Put him in front of a fan or in an air-conditioned room to dry. The evaporation is cooling.
Give him cold water with some salt in it to help rehydrate him. If he refuses to drink, try using a syringe or spoon to put some in the side of his mouth. (Careful not to squirt it down his throat.)
Apply a bag of frozen peas, ice packs, or cold washcloths around his head and body.
If possible, take the cats temperature (rectally).
When his temperature is in normal range again, stop the cooling measures or he could get hypothermia.
How Do Vets Treat Heat Stroke In Cats?
- The vet will monitor his temperature and bring it down carefully if needed
- Your cat may be given fluids
- Your cat may be given oxygen
- Your cat will be monitored for signs of organ damage
Down The Road:
- There are possible long-term organ complications from heat stroke.
- Cats who have succumbed to heat stroke are more susceptible to getting it again.
Cool as a Cucumber on a Hot Summer Day
Measures to Avoid Heat Stroke In Cats
The Lion Cut
Who wants to wear a winter coat all summer? Depending on the climate where you live, some folks go the route of giving their cat a lion cut in the summer. Cats don't mind, and if you know you are in for a long, hot summer this may be the way to go.
Limit Time Outside
If your cat goes outside, try to keep him in during the hours of 11:00am - 3:00pm.

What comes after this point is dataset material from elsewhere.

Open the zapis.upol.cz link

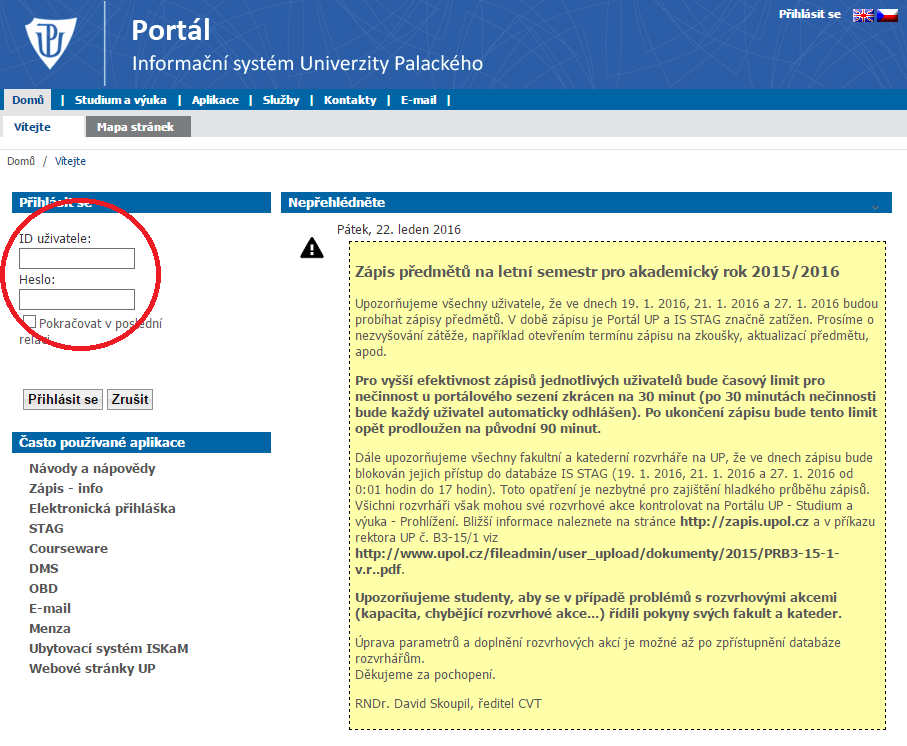(x=743, y=521)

Of course, never leave a cat in a parked car, even in cooler months. The interior heats up to dangerous and deadly temperatures fast.
For many of us, summer is the season of family fun, vacations and lazy days. Avoiding heat stroke in cats is totally worth the effort. With a few precautions, your cat will also enjoy the "dog days of summer!"
Reader Tips, Tricks, and Advice:
Over time, Coonie lovers have sent in lots of tips and advice! Here are some words of advice following our summer theme for today:
Common Sense In Warm Weather:
Jessy shares: "I have a Samoyed dog, a breed that herds reindeer in its native Siberia and has a lot more hair than a Maine Coon. I just never take him out during the hotter hours of the day in summer. My longest-haired cat has access through a cat door to an enclosed patio, but she is too sensible to go out in the hottest hours of the day."
If Dealing With Fleas:
Leslee writes: "I agree that Frontline, Advantage or Revolution are all excellent products for flea control. Has your kitten already been spayed? This might be a good time to see a vet or local clinic for a full health check. Most all kittens need worming; also testing for feline leukemia (etc) along with her first round of immunizations. I don't mean to scare you, but having a clean bill of health will get your kitten off to a good start...and a long and happy life with you!"
Going Away On Vacation This Summer?
Sharon tells us: "My rule of thumb used to be 24 hours alone. Not any more. A lot can happen in 24 hours as I found out when my husband and I did an overnight for my 50th birthday.
My then 18 month old Coon came down with some mysterious issue whereby he was extremely dehydrated when we came home, listless and had been throwing up what looked and smelled like stool. He was rushed to the vet who did radiograph which showed he was totally constipated.
Albeit this condition must have started before we left, but went unnoticed. Several vet visits later he was on the mend, but we nearly lost him. Never found out what happened or why. I have three cat sitters and when we are gone one of them comes in twice a day for 1/2 hour to scoop boxes, fill food and water bowls and play with them."